On February 18 2026, OpenAI and Crypto investment firm Paradigm launched a jointly launched EVMbench, an open-source benchmark that tests how well AI agents can detect, patch and exploit vulnerabilities in Ethereum-based smart contracts.
The timing couldn’t be more perfect because smart contracts currently secure over $100 billion in open-source crypto assets.
What is EVMbench and How Does it Test Smart Contract Security
EVMbench draws on 120 curated vulnerabilities across 40 professional audits, most pulled from Code4rena, a platform where security researchers race to find bugs in live codebases. Until now, no standardized tool existed to measure AI performance in this environment.
To fix that, OpenAI open-sourced the full dataset, tooling, and evaluation harness so developers can consistently test models as AI capabilities evolve.
Specifically, EVMbench tests agents across three modes: Detect (identify vulnerabilities), Patch (fix them without breaking functionality), and Exploit (execute fund-draining attacks inside a sandboxed environment). To keep things safe, the system runs all tests in an isolated environment so no real money is ever at risk.
How OpenAI GPT-5.3-Codex Scores Against Real Blockchain Vulnerabilities
So far, the results show significant progress. In Exploit mode, GPT-5.3-Codex scored 72.2%, up from GPT-5‘s 31.9% just six months earlier. In fact, Paradigm Partner Alpin Yukseloglu noted that when the project started, top models could only exploit less than 20% of critical bugs. Today, that figure sits above 70%.
Nevertheless, detection and patching remain harder problems. Agents frequently stop after finding a single issue and Patch success rates still fall short of full coverage.
Why Blockchain Developers Need AI Security Auditing Tools Right Now
As blockchain adoption accelerates, manual auditing simply cannot keep up. As a result, EVMbench enables developers to run vulnerability sweeps in hours rather than days, freeing human auditors to focus on the most complex edge cases.
Beyond that, OpenAI also committed $10 million in API credits to support defensive cybersecurity research for open-source and critical infrastructure projects.

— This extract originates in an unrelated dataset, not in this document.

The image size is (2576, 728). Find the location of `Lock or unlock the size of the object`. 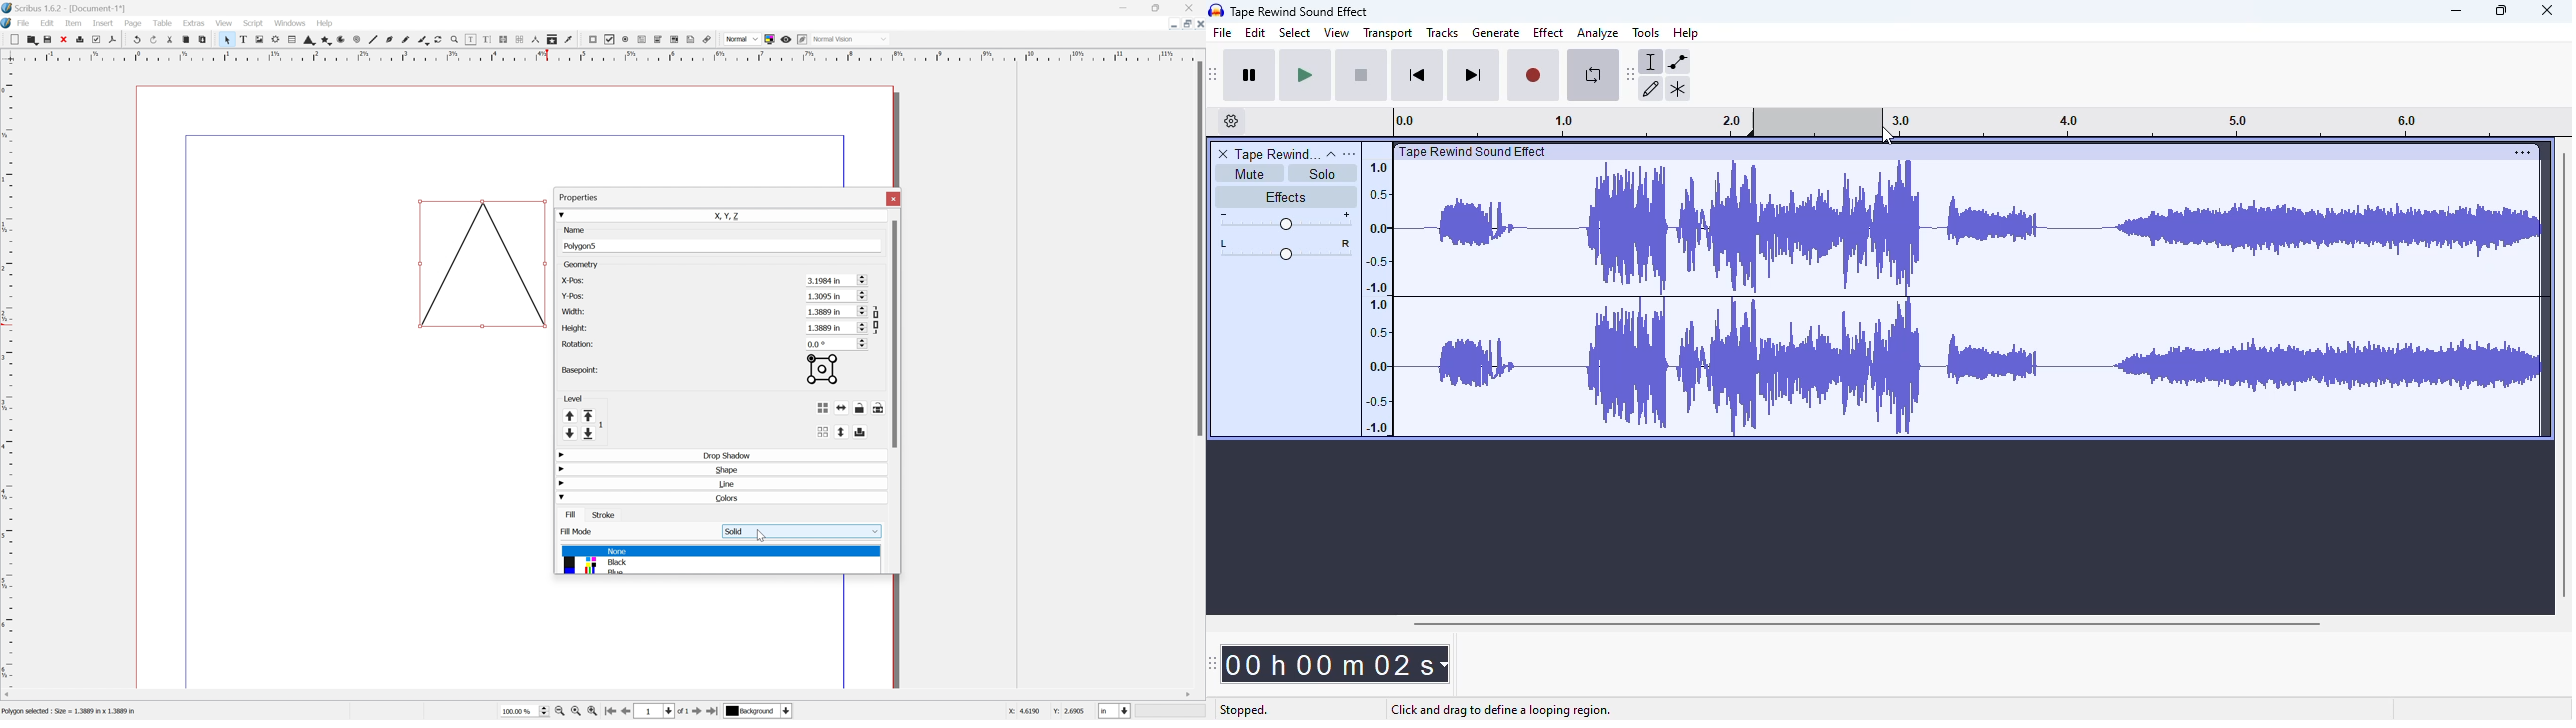

Lock or unlock the size of the object is located at coordinates (891, 406).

Still, it is common knowledge that the AI helping defenders is also the AI helping to accelerate cyberattacks. OpenAI acknowledged this directly and is taking an evidence-based approach by accelerating defensive capabilities while putting safeguards in place to slow misuse.
Ultimately, open-sourcing EVMbench means any developer can now test AI models against the same standards that top security researchers use.